| BRIEF |
Return, from the material below, each line in which "computer" occurs.

| TASK INPUT |
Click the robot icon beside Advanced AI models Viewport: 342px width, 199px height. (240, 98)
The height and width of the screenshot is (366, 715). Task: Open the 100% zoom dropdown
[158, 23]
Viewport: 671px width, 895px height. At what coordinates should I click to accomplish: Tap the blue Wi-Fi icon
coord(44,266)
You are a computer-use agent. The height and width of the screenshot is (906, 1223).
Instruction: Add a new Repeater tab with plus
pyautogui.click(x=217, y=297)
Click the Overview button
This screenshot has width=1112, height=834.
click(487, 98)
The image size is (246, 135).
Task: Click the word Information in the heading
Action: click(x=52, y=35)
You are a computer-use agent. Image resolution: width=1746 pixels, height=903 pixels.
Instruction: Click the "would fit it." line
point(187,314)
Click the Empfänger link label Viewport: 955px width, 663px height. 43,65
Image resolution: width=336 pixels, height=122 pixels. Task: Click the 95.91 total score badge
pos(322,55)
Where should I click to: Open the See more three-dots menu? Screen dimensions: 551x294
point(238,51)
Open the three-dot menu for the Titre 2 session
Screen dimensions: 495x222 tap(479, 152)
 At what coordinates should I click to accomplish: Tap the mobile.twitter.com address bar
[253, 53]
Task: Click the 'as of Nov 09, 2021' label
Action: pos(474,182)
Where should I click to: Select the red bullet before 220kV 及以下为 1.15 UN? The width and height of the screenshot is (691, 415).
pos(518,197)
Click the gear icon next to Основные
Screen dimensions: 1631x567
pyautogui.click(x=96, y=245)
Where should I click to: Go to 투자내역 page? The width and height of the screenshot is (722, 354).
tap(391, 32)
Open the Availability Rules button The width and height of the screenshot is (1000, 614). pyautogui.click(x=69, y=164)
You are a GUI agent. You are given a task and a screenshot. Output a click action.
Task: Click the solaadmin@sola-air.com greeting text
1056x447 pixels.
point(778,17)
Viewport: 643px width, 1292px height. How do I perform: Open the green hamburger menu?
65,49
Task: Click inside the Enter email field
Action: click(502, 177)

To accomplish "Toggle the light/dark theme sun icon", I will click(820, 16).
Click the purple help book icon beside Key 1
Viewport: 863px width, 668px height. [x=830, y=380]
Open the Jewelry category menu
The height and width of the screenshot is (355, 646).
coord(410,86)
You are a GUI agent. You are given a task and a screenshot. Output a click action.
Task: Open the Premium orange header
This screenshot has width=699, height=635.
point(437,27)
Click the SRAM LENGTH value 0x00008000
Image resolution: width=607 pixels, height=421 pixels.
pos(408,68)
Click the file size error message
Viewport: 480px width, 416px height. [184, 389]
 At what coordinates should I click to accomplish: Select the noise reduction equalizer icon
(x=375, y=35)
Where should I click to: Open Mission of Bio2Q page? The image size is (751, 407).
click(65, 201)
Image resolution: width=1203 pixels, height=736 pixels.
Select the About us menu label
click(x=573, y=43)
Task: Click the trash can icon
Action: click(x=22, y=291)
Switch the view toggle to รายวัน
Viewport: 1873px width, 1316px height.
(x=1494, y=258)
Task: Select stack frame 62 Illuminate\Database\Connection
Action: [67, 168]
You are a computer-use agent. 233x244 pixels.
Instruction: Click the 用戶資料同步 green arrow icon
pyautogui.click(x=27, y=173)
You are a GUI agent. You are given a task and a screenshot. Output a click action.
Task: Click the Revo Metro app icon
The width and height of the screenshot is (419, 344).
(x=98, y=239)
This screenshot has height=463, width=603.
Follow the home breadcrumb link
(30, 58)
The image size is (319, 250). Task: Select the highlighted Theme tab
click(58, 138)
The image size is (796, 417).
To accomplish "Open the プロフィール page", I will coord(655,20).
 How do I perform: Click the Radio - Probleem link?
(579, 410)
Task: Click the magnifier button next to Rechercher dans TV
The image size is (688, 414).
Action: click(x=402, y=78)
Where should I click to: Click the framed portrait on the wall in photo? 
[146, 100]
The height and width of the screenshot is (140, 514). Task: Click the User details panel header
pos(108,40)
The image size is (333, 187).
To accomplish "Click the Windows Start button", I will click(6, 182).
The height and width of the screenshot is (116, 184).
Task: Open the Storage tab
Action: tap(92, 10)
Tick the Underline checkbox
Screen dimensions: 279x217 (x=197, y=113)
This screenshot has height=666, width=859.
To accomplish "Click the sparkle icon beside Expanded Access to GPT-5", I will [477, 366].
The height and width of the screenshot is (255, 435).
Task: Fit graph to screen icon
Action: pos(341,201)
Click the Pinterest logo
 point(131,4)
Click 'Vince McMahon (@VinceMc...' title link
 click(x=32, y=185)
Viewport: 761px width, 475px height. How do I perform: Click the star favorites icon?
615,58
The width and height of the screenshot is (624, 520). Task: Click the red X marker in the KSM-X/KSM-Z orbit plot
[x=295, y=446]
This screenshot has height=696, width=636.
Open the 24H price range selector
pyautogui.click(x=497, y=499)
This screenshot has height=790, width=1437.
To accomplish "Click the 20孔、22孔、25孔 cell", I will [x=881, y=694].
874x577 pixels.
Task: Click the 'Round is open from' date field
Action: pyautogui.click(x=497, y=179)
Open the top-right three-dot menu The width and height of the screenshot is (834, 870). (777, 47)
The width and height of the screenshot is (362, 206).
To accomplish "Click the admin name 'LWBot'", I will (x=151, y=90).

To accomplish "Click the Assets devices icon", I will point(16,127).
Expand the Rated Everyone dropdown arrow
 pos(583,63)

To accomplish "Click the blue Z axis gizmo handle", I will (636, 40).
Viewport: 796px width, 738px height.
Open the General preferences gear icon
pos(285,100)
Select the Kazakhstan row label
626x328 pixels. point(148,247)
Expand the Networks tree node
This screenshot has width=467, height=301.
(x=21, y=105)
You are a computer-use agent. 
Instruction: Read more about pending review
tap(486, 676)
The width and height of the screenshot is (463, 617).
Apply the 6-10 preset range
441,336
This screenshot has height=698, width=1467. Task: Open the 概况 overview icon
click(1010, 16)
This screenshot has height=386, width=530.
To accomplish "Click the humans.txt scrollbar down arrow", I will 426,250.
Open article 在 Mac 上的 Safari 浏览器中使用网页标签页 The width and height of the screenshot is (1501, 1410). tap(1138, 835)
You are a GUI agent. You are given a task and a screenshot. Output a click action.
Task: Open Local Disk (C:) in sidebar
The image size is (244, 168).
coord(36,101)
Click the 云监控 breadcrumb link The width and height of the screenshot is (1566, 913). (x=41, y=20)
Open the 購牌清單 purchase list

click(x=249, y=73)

| OUTPUT FOR THIS TASK |
You are a computer-use agent. The height and width of the screenshot is (906, 1223).
You are a computer-use agent. Image resolution: width=1746 pixels, height=903 pixels.
You are a computer-use agent. 233x244 pixels.
You are a computer-use agent. 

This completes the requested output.